Frequency-based measured values (available as in-app-purchase)

In addition to the time parameters, we have also integrated frequency-based parameters into the analysis. A Fast Fourier Transformation is performed during each measurement from start to finish. You can observe the resulting spectrogram during the measurement in the last slide in landscape format.

VLF
(“Very low frequency”) is the HRV in the range from 0.0033 to 0.04 Hz. The VLF requires measurements with a length of at least 5 minutes. The VLF also differs from the LF and HF by a different characteristic. The changes in the VLF frequency band are visible longer. The VLF band is therefore the component for slow recovery.

LF
(”low frequency“) is the HRV in the range from 0.04 to 0.15 Hz. This allows vibrations in the range of about 10 seconds to be recorded.

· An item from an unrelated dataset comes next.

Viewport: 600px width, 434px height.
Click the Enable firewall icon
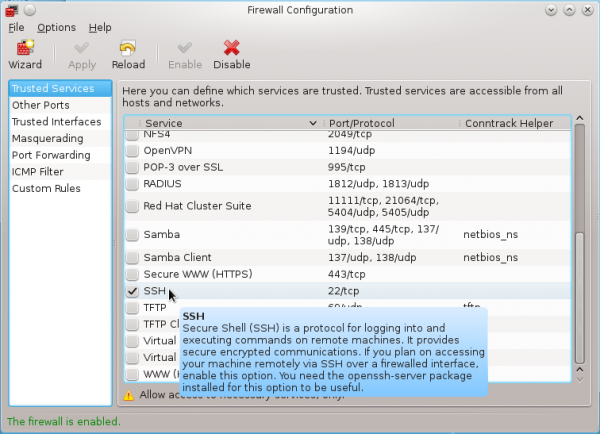[x=184, y=53]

Here, the activity of the sympathetic nervous system is well reflected, with very slow breathing also in the upper range at 0.15 Hz of the parasympathetic nervous system. The higher this value is, the more distinctly the sympathetic nervous system is active in the center of gravity.

HF
(”high frequency“) is the HRV in the range from 0.15 to 0.40 Hz. This includes oscillations of about 2-7 seconds, in which the heart beat is often influenced by breathing (RSA = respiratory sinus arrhythmia). This also clearly shows the activity of the parasympathetic nervous system. The greater this value, with even, quiet breathing, the more pronounced the activity of the parasympathetic nervous system.

LF / HF ratio
LF / HF Ratio is the ratio between the HRV in the low frequency band (Low Frequency) to the HRV in the high frequency band (High Frequency). It thus expresses the sympathovagal balance. Since the LF band can be traced back to the sympathetic and the HF band to the parasympathetic, the LF / HF ratio indicates a possible dominance of the sympathetic or parasympathetic nervous system. If the LF / HF ratio is high, this indicates a dominance of the sympathetic nervous system. Typically this occurs in “fight or flight behavior”. A low LF / HF ratio indicates a dominance of the parasympathetic nervous system. This is a sign of relaxation and harmonious behavior.